Keisai Eisen
日本語版はこちら

If shunga is excluded from an evaluation of the history of ukiyo-e, then the contributions of the Edo artist Keisai Eisen (1790–1848) appear to be limited to his portraits of courtesans from the Yoshiwara brothel district, through which he perpetuated the style of his teacher, Kikukawa Eizan (1787–1867) as well as that of Eizan’s predecessor, Kitagawa Utamaro (1753–1806). While these accomplishments alone have secured his art historical reputation, some of Eisen’s finest achievements were in the field of erotica. This exhibition includes eighteen works by Eisen, including all three volumes of his masterpiece, News from the Bedroom: The Pillow Library (Keichū kibun: makura bunko, 1823) as well as eight selections from his series Picture Book: The Beautiful Grass of Women (Ehon fukamigusa, c. 1823).

One way in which Eisen furthered the stylistic development of shunga during the 19th century is clearly evident in the works displayed here. In an attempt to visually communicate the sensual pleasure of sex as well as the concept of aesthetic refinement (tsū) upon which so much of Japanese sexual culture was based, the artist portrays couples embracing in non-descript environments, their bodies fused into a perplexing montage of elegantly decorated textiles, flailing limbs, and anxious faces framed by perfectly coiffed hair.

Far from limiting himself to the external appearance of shunga, Eisen also documented in spectacular ways new understandings about sexuality.

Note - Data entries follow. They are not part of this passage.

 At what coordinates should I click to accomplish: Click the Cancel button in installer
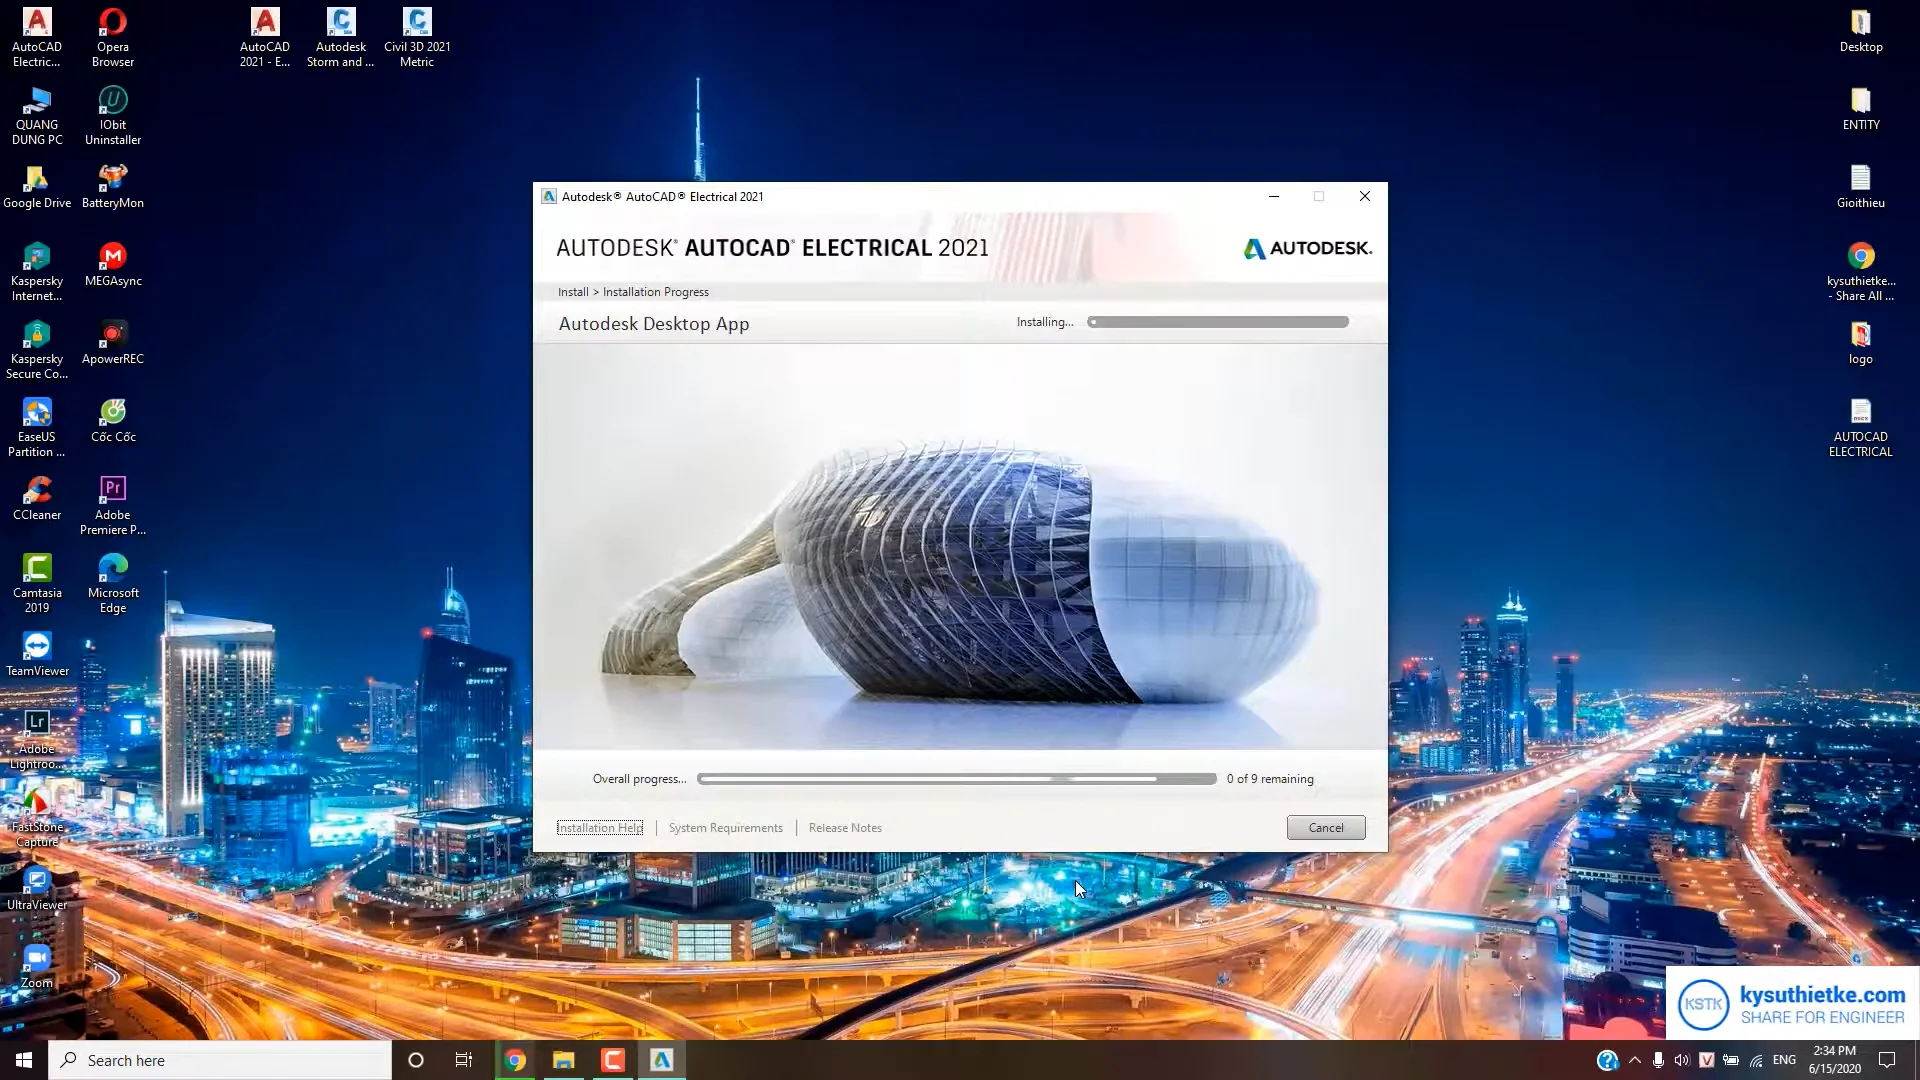click(x=1325, y=827)
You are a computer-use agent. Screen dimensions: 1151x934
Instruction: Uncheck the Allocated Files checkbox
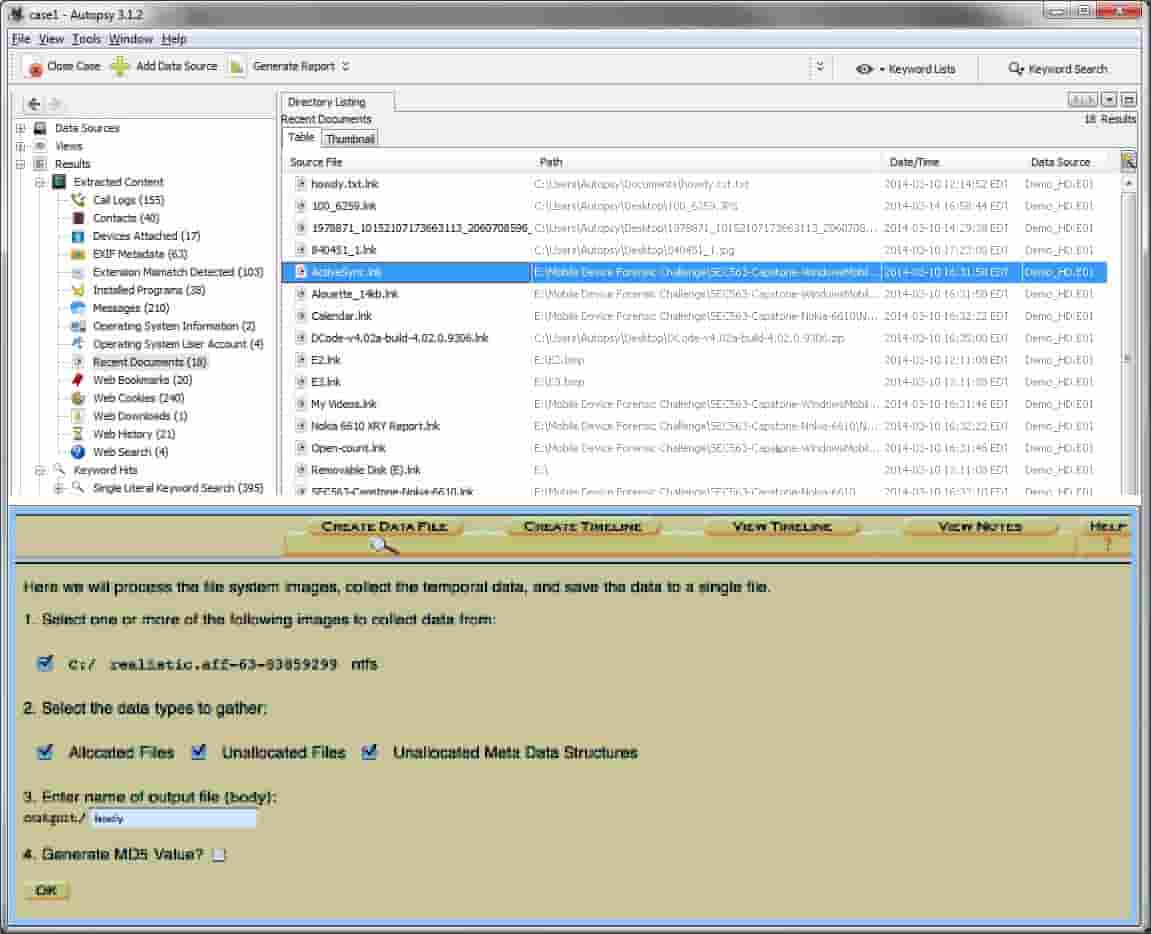(x=45, y=752)
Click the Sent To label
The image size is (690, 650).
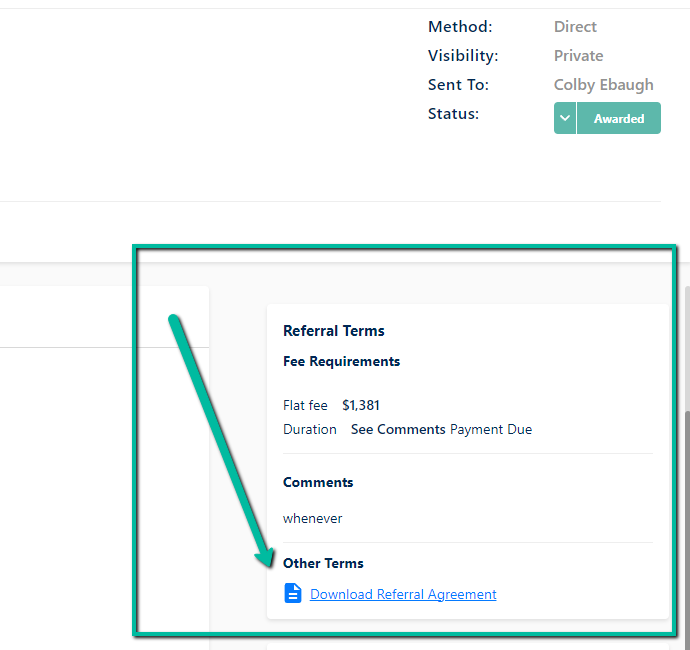pyautogui.click(x=458, y=84)
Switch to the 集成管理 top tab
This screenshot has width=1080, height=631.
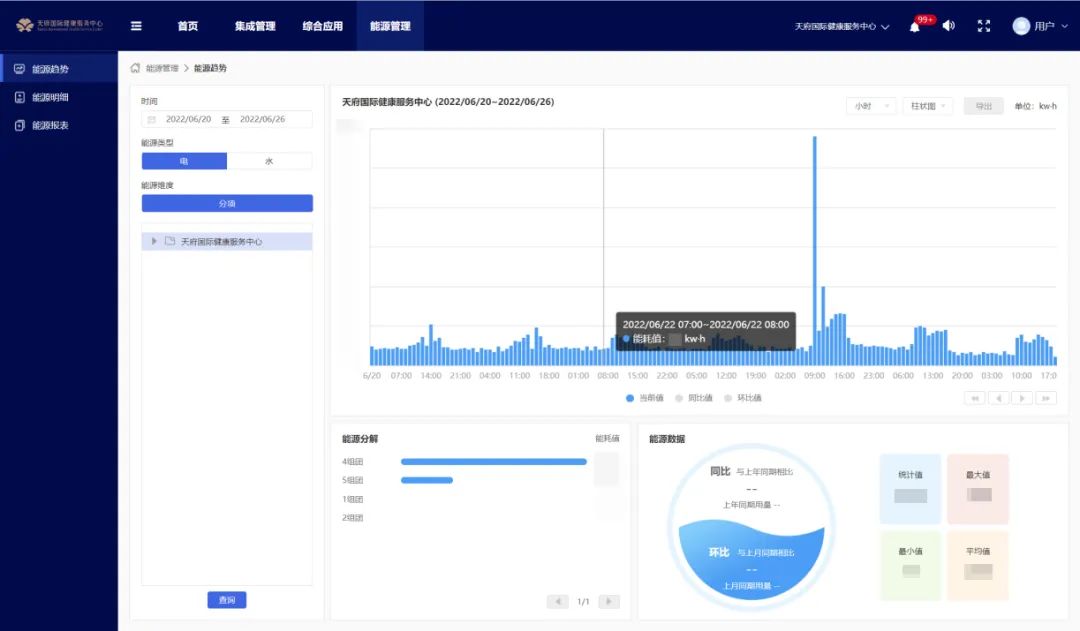tap(255, 26)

His anatomical studies showed human bodies not as sexual toys or beautiful objects but as complex, fragile organisms that required further research and intense care. Almost 100 years before Henry Gray (1827–1861) published his classic Anatomy of the Human Body (1918), Eisen was recording in News from the Bedroom: The Pillow Library the fascinating structure of reproductive organs. His scientific interest, however, was never cold and emotionally detached; Eisen insisted upon infusing those images with a powerful and sometimes unsettling sense of humor.